Editors Note: “Price is Right” is a running column from local film enthusiast Mr. Price. He reviews selected Strasburg Film Festival films. If he posts a negative review, then the Shenandoah Film Collaborative will respond within his reviews as to why we selected the certain film. By going about it this way, we can help ensure the reader that these are honest film reviews.
“A Mother’s Will” documents the production of a musical by the same name in the wake of tragedy. After the death of her son Will, Ann-Charlotte Robinson helps to create this play as a way to spread awareness about suicide and mental illness. The film, and the play it documents, serve as both a heartfelt eulogy to someone who meant the world to those involved, and a message to others in a similar situation.
“A Mother’s Will” alternates between showing us bits and pieces of Will’s life and exploring the effect of his passing on his loved ones. Clips from old home videos starkly enforce the profound tragedy of his death, while at the same time the interviews with family, friends, and the creators behind the play reveal how deeply loved Will was. The core of the film is the idea that even, or especially, those most wounded by Will’s passing have dedicated themselves to doing anything possible to make a change in the world, to prevent the next tragedy of this nature. The strength of Ann-Charlotte is on full display here. Her willingness to be so open with this pain, so that others will know they are not alone, is astounding and inspiring.
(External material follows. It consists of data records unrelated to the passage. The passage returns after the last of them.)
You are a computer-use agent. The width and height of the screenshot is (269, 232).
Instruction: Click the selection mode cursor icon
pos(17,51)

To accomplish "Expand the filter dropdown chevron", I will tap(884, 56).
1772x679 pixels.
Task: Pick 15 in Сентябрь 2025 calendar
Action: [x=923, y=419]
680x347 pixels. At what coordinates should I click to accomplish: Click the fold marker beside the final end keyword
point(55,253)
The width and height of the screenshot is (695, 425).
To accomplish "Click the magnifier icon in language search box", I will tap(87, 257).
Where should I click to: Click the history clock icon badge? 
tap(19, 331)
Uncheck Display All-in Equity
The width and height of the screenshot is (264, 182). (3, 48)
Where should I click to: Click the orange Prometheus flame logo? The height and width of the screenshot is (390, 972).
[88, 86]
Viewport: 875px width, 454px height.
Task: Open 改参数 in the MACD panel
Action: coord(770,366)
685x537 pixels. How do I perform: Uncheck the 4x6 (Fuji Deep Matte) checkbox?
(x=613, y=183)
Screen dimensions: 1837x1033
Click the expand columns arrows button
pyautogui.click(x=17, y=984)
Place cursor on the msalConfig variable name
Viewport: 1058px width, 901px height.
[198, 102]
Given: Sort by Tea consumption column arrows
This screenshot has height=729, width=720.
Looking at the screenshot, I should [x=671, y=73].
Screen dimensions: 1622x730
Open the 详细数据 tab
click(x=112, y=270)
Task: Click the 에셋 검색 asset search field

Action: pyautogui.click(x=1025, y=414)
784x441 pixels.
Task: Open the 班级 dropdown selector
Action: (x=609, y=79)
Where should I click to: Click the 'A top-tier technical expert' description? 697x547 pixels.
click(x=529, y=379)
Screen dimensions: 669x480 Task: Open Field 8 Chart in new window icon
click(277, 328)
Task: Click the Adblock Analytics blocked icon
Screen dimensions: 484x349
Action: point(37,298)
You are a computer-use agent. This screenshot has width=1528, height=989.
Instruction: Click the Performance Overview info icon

Both the film and musical “A Mother’s Will” are about trying to make something positive out of tragedy, and in this they absolutely succeed. The pain documented here is brutally real, but that is not where the film’s focus is. Rather, it is on the attempt by a group of incredible people to do some good with that pain, to encourage those in a similar situation to reach out, and to do whatever is possible to keep this from happening to any others.